Dax is a xenomorphic character in the fictional Star Trek universe. The Dax life form  is a symbiont—one that lives inside & bonds to Trill humanoid hosts. The first appearance of a Trill was in the episode "The Host" from the fourth season of Star Trek: The Next Generation; in that early version, the personality of the being was entirely that of Odan, the symbiont within the host, whereas the personalities of the Trills in Star Trek: Deep Space Nine are a blending of the symbiont Dax and its sequential Trill hosts. Two of Dax's hosts, Jadzia Dax and Ezri Dax, appear as major characters in Star Trek: Deep Space Nine. Others are only seen in flashbacks and when taking over others' bodies in the DS9 season 3 episode "Facets". Dax's hosts also appear in spin-offs such as Star Trek: The Human Frontier and The Lives of Dax.

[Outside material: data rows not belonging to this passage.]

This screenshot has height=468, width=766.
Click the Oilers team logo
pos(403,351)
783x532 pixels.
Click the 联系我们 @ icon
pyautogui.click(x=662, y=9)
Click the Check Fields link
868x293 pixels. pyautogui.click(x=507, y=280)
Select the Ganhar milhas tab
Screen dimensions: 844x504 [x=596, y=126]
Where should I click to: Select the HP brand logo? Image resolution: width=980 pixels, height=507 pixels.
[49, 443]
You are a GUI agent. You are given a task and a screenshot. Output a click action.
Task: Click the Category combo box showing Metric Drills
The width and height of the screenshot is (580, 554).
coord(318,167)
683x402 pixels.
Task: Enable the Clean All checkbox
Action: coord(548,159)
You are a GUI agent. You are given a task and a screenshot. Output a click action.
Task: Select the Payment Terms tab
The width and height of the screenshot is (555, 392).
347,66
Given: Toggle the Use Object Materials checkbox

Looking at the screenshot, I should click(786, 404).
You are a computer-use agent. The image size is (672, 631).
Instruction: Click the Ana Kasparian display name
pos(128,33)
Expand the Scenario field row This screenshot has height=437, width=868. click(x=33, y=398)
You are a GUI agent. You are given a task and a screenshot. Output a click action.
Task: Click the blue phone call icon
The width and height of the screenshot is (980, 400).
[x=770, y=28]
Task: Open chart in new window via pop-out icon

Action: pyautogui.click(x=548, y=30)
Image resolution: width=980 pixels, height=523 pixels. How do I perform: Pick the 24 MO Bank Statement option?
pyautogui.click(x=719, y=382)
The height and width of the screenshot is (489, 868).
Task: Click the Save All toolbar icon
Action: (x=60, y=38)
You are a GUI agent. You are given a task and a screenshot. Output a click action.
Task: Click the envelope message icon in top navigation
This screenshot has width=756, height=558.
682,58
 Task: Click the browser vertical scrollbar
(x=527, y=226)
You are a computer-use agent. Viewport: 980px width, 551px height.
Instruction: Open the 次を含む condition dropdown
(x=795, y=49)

Throughout the franchise's timeline, Dax has been joined with four men and five women, living for more than three hundred years in total. Dax has been present for many important events in Star Trek history, such as the negotiation and signing of the Khitomer Accords (while joined with Curzon), the discovery of the Bajoran wormhole (while joined with Jadzia), and the end of the Dominion War (while joined with Ezri).

Official hosts

Lela Dax
Lela Dax is the first host of the Dax symbiont. Lela appears in the "Facets" Deep Space Nine episode where her consciousness takes over the body of Kira Nerys (Nana Visitor) at Jadzia's zhian'tara ceremony. She is the first Dax incarnation to which Jadzia speaks. Lela is shown as very sociable and easy-going. She comforts Jadzia and dispels her worries as Jadzia was anxious of what she might experience at the ceremony. When talking about herself, Lela says she was one of the first women to be elected to the Trill legislature. She says she took the habit of clasping her hands behind her back to curb excessive hand gesturing while speaking publicly. Jadzia finds she has inherited this behavior.

Tobin Dax
Tobin Dax is an engineer and mathematician in the Trill history and is the second host of the Dax symbiont. In the "Facets" episode, Tobin possesses Miles O'Brien (Colm Meaney). He is shown as extremely timid and shy in social situations. He is very nervous, biting O'Brien's fingernails and continuously making apologies for no real reason. Jadzia tells him she was able to recall his own proof of Fermat's Last Theorem and was fascinated by its original approach.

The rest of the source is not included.